2.5 Statistical methods
All statistical analyses were performed in Matlab (© 2022The MathWorks, Natick, MA). Differences in measured values or trends were deemed statistically significant where p < α = 0.05. Differences between sample means were assessed via Wilcoxon Rank Sum Test using the ranksum function in Matlab, and differences in trends were assessed using the Kruskal-Wallis test with the Matlab function kruskalwallis.
3 Results
3.1 Sample description and selection based on ionic content
Mucus samples from 18 adult subjects undergoing elective surgery at the University of North Carolina hospital were collected during a one week period (01/22/2020–01/29/2020). From this collection period, 8 samples met our inclusion criteria and were separated into an n = 5 “isotonic” (ISO, Table 1) and n = 3 “non-isotonic” (MIX, Table 2) group for pooling. Reasons for sample exclusion were visible blood contamination (n = 3) and COPD diagnosis (n = 2). The other 5 unused samples had low volumes (<100 µL) or tonicities (Na + K < 70 mM) that would have yielded a less optimal mixture (i.e., further from normal tonicity) than those combined to form the MIX pool. An additional (ADD, Table 3) pool composed of n = 9 similar hypotonic samples procured during weekly collections from January 2020 through May 2022 was generated (following a one year-long pause due to the COVID-19 pandemic). ADD samples met all sample quality criteria for selection and were brought to normal tonicity during pooling. There were no sex-dependent effects on sample tonicity.
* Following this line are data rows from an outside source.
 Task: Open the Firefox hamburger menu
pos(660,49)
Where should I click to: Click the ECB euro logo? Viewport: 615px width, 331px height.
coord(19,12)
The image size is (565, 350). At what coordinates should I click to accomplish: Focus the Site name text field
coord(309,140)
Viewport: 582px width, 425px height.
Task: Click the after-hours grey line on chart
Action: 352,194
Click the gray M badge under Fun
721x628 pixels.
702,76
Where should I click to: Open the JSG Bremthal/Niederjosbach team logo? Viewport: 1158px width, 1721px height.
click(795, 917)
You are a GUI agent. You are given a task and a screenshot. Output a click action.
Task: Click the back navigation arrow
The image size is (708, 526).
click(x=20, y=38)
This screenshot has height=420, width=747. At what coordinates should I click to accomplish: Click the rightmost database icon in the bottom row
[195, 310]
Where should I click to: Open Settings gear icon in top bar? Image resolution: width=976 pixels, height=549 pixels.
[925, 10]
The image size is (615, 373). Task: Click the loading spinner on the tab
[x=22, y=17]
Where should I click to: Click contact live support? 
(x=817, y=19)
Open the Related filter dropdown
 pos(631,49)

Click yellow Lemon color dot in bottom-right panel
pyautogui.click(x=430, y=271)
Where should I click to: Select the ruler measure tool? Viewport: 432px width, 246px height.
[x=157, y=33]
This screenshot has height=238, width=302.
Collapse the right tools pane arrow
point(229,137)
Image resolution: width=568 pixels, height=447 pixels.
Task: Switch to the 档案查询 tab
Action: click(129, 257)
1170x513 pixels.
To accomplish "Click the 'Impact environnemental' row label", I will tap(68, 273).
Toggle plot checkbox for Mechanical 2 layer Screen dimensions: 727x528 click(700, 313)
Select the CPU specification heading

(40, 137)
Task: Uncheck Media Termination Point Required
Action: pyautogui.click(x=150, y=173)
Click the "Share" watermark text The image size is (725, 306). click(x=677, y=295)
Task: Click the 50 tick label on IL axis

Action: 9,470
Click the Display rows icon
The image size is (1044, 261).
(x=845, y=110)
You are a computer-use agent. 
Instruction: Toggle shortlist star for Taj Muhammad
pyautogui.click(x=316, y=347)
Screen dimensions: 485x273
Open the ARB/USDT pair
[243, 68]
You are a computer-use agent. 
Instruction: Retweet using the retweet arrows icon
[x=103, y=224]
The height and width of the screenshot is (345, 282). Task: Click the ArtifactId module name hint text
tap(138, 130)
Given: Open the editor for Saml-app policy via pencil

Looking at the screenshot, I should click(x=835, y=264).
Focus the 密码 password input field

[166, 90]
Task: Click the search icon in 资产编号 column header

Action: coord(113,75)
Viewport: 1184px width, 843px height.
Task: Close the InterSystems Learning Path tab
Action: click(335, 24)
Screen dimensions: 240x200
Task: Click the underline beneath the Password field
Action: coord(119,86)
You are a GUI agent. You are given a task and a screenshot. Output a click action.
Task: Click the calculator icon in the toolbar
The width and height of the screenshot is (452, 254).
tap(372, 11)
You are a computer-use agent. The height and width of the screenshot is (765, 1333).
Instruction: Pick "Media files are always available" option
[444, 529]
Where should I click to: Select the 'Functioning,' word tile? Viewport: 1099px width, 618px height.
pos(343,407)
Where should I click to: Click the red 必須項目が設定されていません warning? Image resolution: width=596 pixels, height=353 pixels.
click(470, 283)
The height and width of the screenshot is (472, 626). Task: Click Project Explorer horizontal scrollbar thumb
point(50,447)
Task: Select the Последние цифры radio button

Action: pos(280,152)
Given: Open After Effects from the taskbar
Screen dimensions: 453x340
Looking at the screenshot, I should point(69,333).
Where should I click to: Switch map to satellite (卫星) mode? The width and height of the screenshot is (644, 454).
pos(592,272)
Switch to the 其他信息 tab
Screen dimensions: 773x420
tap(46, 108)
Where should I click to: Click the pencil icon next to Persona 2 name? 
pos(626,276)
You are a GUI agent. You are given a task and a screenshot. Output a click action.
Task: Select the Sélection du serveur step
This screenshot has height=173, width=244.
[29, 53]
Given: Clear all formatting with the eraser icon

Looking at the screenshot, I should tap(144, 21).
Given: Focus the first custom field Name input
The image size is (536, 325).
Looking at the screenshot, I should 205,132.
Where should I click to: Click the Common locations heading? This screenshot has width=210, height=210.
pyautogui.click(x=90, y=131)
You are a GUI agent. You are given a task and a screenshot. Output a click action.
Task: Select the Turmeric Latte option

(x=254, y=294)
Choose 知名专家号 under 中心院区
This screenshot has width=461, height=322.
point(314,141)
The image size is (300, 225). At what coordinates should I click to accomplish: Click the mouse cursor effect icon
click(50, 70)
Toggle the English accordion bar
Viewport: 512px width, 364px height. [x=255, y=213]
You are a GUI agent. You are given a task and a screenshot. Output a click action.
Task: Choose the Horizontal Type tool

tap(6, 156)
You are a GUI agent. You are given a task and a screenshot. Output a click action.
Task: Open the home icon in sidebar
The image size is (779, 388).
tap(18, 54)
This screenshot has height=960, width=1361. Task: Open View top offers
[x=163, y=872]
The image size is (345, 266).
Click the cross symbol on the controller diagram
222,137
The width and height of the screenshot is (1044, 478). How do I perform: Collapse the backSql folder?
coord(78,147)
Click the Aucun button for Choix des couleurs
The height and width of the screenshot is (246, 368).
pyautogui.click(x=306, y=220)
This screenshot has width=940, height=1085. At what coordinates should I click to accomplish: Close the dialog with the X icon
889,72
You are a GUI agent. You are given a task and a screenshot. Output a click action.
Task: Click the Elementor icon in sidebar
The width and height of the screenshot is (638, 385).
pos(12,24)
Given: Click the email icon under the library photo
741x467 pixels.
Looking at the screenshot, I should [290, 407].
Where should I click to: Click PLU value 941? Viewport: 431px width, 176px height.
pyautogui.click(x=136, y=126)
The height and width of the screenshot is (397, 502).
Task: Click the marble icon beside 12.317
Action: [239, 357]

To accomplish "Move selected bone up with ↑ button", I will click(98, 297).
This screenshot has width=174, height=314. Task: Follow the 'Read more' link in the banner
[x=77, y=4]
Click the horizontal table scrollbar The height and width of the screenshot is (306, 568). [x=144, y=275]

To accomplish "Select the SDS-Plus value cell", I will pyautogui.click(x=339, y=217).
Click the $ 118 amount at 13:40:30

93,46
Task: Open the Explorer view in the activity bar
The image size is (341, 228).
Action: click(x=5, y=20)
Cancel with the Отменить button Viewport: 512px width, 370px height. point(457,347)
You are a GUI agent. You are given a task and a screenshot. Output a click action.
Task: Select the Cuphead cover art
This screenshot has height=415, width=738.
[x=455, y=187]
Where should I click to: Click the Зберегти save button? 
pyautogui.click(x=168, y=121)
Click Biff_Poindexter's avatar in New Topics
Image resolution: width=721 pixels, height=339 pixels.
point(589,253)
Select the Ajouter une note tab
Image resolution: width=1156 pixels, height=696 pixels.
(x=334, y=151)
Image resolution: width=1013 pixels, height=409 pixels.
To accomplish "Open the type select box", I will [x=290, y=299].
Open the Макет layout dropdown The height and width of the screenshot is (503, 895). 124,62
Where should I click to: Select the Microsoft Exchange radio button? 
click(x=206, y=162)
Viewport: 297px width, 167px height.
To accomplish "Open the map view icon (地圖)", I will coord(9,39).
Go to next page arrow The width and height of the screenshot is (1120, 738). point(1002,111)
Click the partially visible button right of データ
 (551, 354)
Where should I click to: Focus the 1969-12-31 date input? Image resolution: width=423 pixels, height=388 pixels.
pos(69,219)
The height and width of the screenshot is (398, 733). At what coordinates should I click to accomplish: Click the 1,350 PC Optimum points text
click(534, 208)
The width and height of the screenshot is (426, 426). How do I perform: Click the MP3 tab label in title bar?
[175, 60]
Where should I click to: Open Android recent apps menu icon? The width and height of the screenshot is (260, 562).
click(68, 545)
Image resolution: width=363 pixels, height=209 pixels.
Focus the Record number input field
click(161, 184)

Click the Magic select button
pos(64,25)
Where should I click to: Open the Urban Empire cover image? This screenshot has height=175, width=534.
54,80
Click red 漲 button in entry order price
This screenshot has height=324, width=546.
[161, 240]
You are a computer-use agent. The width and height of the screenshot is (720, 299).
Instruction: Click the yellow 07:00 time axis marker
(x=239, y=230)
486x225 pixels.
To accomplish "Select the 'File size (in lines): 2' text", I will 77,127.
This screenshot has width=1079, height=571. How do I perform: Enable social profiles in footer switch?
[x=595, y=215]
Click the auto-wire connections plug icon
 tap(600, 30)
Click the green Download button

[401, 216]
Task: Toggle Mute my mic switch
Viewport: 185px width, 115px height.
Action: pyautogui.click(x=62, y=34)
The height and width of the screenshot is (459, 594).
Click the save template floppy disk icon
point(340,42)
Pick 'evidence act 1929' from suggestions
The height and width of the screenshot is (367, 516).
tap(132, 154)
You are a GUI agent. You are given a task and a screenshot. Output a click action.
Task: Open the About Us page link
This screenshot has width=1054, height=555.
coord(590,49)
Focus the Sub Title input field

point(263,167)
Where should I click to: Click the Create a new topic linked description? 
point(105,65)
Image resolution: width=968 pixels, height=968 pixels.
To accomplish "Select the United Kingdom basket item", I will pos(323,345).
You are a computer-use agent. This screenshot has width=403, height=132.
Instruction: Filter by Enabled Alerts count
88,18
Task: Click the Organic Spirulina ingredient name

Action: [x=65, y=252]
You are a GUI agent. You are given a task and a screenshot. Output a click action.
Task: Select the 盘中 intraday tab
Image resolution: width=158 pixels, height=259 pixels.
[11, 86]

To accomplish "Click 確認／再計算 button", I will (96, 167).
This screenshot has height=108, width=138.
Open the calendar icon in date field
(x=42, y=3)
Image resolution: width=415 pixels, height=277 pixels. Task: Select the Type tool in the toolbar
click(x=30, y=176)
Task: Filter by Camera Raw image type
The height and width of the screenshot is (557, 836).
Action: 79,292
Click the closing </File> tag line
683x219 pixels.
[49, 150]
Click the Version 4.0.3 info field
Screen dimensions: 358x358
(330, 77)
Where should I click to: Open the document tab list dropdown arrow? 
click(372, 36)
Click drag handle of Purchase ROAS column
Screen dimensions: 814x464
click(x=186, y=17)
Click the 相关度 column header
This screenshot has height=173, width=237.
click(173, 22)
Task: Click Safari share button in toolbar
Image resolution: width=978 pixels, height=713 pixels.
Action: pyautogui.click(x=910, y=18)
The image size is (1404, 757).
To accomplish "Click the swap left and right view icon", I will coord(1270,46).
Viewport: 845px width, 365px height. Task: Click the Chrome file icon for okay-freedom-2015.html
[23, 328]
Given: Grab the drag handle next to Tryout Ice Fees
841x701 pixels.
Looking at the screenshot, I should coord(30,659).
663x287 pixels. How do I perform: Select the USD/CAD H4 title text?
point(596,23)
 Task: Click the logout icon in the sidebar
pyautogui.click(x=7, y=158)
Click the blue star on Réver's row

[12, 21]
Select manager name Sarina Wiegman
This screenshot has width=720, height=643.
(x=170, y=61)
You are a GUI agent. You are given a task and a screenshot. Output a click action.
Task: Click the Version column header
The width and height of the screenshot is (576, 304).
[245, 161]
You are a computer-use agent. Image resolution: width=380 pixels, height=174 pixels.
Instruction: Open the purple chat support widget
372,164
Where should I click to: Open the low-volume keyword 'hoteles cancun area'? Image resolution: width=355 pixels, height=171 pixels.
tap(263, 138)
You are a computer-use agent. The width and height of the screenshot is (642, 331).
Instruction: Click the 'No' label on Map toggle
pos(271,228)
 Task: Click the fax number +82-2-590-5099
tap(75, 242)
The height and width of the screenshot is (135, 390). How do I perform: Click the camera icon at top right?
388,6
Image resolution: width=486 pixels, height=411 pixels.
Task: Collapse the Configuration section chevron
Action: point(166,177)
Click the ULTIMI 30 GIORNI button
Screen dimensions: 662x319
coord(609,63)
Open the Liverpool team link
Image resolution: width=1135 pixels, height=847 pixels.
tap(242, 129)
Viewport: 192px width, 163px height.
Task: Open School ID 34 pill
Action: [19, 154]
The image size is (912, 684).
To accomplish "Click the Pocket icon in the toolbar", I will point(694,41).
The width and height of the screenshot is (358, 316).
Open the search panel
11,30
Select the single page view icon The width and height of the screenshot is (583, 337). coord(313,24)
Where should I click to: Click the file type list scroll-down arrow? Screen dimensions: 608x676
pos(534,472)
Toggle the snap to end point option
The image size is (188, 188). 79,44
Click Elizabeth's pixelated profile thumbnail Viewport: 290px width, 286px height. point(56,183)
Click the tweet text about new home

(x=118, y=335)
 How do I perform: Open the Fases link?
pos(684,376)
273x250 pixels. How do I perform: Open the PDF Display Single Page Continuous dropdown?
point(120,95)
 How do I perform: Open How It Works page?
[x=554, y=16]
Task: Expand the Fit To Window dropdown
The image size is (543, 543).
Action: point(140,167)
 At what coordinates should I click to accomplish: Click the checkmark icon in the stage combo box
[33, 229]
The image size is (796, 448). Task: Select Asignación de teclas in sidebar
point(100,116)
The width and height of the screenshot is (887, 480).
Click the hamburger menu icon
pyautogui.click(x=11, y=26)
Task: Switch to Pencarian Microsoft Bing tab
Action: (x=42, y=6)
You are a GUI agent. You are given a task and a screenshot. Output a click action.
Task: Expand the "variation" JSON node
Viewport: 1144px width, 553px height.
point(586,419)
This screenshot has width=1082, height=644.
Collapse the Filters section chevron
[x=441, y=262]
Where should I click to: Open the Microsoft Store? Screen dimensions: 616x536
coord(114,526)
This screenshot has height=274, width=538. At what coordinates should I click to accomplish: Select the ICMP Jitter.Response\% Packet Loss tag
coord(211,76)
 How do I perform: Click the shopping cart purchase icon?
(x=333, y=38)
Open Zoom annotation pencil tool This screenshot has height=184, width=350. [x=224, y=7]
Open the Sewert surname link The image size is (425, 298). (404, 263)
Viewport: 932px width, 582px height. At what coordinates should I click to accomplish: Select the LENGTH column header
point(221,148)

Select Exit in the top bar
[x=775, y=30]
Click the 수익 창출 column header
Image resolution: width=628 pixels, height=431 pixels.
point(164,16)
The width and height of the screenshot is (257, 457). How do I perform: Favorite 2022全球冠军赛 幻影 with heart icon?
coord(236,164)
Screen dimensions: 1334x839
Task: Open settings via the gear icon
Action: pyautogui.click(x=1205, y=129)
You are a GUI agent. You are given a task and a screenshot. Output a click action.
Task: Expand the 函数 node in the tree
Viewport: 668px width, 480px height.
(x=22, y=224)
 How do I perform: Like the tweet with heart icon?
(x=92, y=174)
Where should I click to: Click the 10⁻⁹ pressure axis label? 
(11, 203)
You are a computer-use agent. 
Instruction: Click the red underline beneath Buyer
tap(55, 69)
3.2 Sample volume and solids content
We previously reported that collected volumes of ETT mucus samples averaged 581 µL (±228 µL) (Markovetz et al., 2019). The average volume of samples collected in the current study approximates this range (Figure 1A). ISO samples reported average volumes of 430 μL at the time of procurement, while the MIX group averaged 860 µL due to an abnormally large sample volume (2 mL) recovered from one patient. ADD samples averaged 353 µL prior to tonicity normalization. Despite some variance in sample volume across groups, % solids were similar on average for ISO (5.0%), MIX (5.6%), and ADD (4.8%), which is similar to previous reports of ∼5% solids from recovered ETT mucus samples (Figure 1B). There were no sex-dependent effects on sample volume or concentration.
FIGURE 1. Characteristics of individual ETT samples for each pool studied. (A) Sample volume and (B) % solids were in range of previous reports.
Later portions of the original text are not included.